Dozens of JavaScript packages in the company's @redhat-cloud-services namespace were backdoored with credential-stealing malware targeting secrets in Red Hat developers' and continuous integration and continuous deployment (CI/CD) systems. The security research company Aikido reported that the namespace was "compromised with a credential-stealing worm. In total, 96 versions across 32 packages have been compromised, cumulatively downloaded 116,991 times per week."

According to Red Hat security, someone used a compromised GitHub account to inject malicious code into packages maintained in a Red Hat GitHub organization. The affected packages are front-end libraries compiled and bundled into container images during the Red Hat product build process.

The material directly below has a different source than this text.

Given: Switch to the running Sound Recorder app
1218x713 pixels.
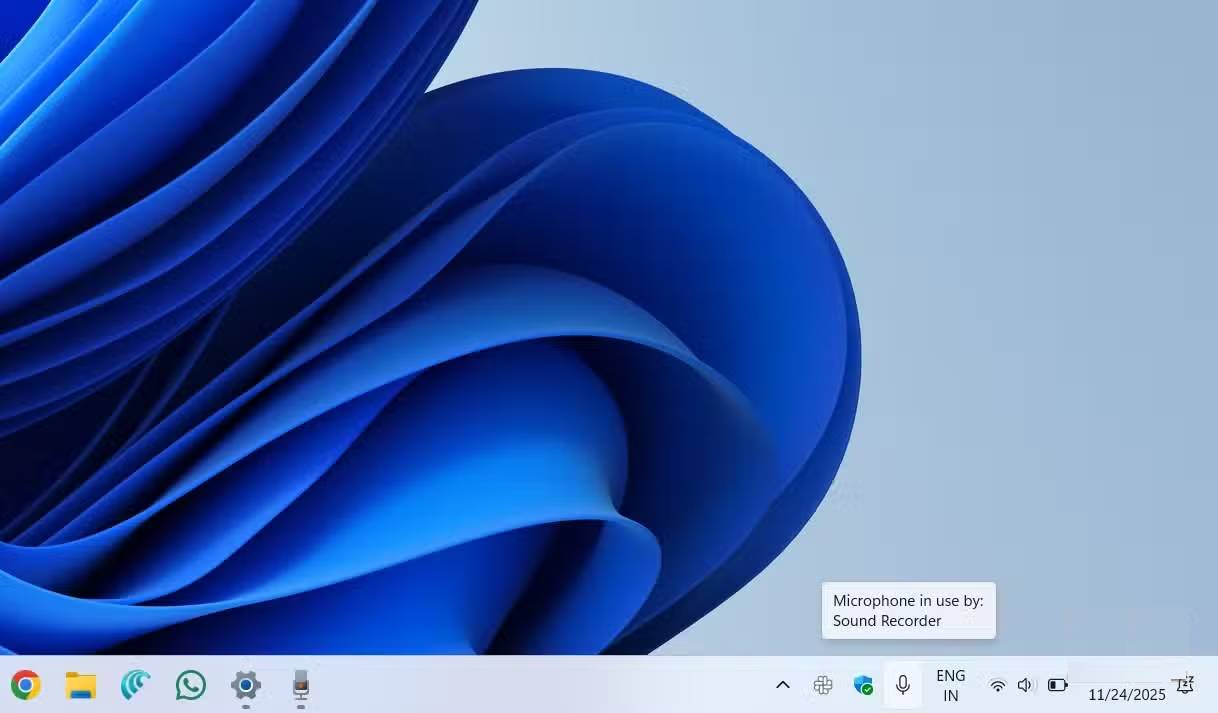Looking at the screenshot, I should pos(300,686).
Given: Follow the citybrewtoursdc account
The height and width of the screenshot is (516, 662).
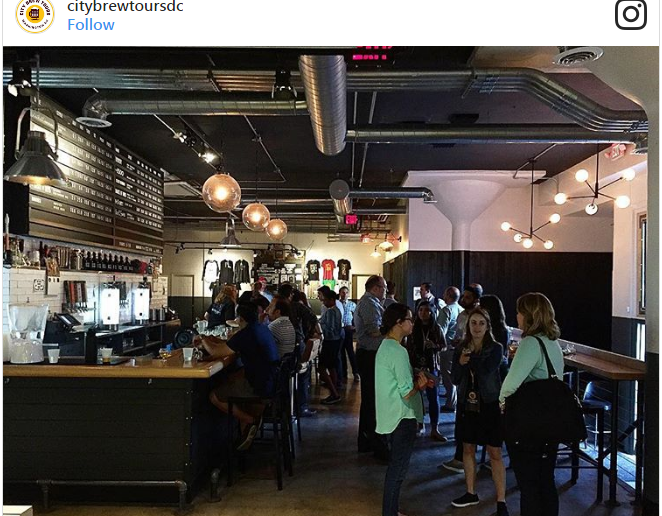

It appears the malware was added via npm preinstall hooks: Whenever a developer or build system ran "npm install" for an affected package, the malicious code was automatically executed. According to Microsoft's threat intelligence team, each compromised package added a preinstall script that ran a bloated, heavily obfuscated index.js loader, which then pulled down and executed a payload designed to vacuum up secrets from npm, GitHub, AWS, SSH, and other environments.

Researchers quickly linked the attack to a broader campaign based on the Mini Shai-Hulud malware, an npm-propagating worm used in earlier supply-chain incidents. In the Red Hat case, multiple reports refer to the payload as a new variant dubbed Miasma, which retains Mini Shai-Hulud's self-spreading behavior while adding more obfuscation and a multistage loading design.